As a full-time student and mother of two children aged 14 and 6, her financial resources are limited. Taking into account her rent and bills, that leaves her with about $300 a week to cover everything else, from her food and entertainment expenses to her children’s expenses.
So how does it work?
When she receives her paycheck, the money is transferred to an account where she doesn’t have a card.
Enough money remains in the bank to cover the bill, and the remaining amount is transferred and withdrawn. From there, it breaks down into 15 categories, ranging from long-term savings and everyday expenses like groceries to specific purchases like her “I love tacos” pockets. This is for her to use for her graduation dinner as she finishes her graduation thesis.
If she wants to buy something, she will buy it from the budget for that category. If the pocket is empty, there is no spending.
And what started as a way to manage a budget when grocery bills became a “real anxiety” has become a way to “take the stress off.”

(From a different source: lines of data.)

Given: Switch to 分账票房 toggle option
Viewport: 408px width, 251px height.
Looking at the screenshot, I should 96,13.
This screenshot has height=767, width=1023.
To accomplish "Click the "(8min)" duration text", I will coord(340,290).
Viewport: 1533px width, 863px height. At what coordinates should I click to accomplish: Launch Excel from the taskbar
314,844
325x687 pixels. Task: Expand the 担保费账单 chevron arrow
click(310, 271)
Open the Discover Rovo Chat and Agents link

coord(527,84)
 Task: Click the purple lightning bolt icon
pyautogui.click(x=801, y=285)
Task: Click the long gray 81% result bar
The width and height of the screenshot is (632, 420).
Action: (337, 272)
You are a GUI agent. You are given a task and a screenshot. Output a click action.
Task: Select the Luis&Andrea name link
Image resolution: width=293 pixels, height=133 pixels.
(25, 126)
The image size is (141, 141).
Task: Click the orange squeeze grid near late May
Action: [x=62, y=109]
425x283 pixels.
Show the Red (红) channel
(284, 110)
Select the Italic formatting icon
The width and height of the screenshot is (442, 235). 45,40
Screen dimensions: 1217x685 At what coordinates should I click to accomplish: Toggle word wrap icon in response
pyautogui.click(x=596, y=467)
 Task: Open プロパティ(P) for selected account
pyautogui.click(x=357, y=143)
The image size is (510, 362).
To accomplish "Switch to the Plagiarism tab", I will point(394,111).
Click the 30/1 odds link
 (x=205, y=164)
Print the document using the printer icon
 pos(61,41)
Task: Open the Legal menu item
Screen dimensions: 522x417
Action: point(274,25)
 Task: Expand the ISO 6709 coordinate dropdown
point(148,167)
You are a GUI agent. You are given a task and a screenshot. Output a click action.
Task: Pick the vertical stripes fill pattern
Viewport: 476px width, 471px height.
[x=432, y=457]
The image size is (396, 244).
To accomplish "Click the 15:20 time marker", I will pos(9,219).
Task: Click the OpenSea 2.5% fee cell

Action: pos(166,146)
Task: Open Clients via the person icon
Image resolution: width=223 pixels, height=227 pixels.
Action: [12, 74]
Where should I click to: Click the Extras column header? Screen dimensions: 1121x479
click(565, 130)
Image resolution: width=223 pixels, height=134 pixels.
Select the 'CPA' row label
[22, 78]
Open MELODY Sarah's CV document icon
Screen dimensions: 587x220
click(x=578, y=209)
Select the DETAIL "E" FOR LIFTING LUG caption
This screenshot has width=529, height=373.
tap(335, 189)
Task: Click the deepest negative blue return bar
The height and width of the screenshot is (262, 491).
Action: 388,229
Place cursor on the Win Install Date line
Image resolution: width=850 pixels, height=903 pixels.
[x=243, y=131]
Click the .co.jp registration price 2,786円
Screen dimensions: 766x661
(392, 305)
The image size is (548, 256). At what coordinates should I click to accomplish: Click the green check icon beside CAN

She’s become more aware of what she’s spending her money on than when she used to just swipe a card to shop.
And when you see your money dwindle, you’ll start to wonder if you really need to spend it.
An administrator is involved. She keeps a spreadsheet of her expenses and documents her savings, but the “paperwork,” she says, takes about 10 minutes a week.
What really struck her was the improvement in her mental health and the amount of anxiety and worry involved in keeping track of bills and expenses.
McKay carries “almost” no cash in his wallet each day, but if he needs access to money in an emergency, such as when his car breaks down, he can transfer money from his bills account to his eftpos card account. can.
Christopher Walsh, head of research at Money Hub, hadn’t seen social media trends yet, but he wasn’t surprised to see social media gaining traction.
He said he believes the recent uptick in hardship-related searches on budgeting websites suggests that the appropriation of cash may come from financial hardship and desperate situations for many. Stated.
And he’s all for the idea, especially if it keeps people from going into debt with credit cards.
“I like it when having cash in your pocket is the answer to staying out of debt and just spending what you have.”
“No temptations, no online banking to overdraft. All you have is cash…you can’t go wrong.”
how to pocket cash
Having perfected the art of cash stuffing, McKay shared some tips for those just starting out.
- Start with your budget. It won’t work unless your income and expenses are clearly shown (free templates can be found online)
- Automate every invoice and expense possible.Make sure it’s from an account not linked to a debit card
- Start small. You can choose three categories that you spend regularly, such as groceries, gas, and entertainment. Receive the amount in cash.
- Please save your change. You’d be surprised how quickly this adds up. It will feel like extra money or bonus money.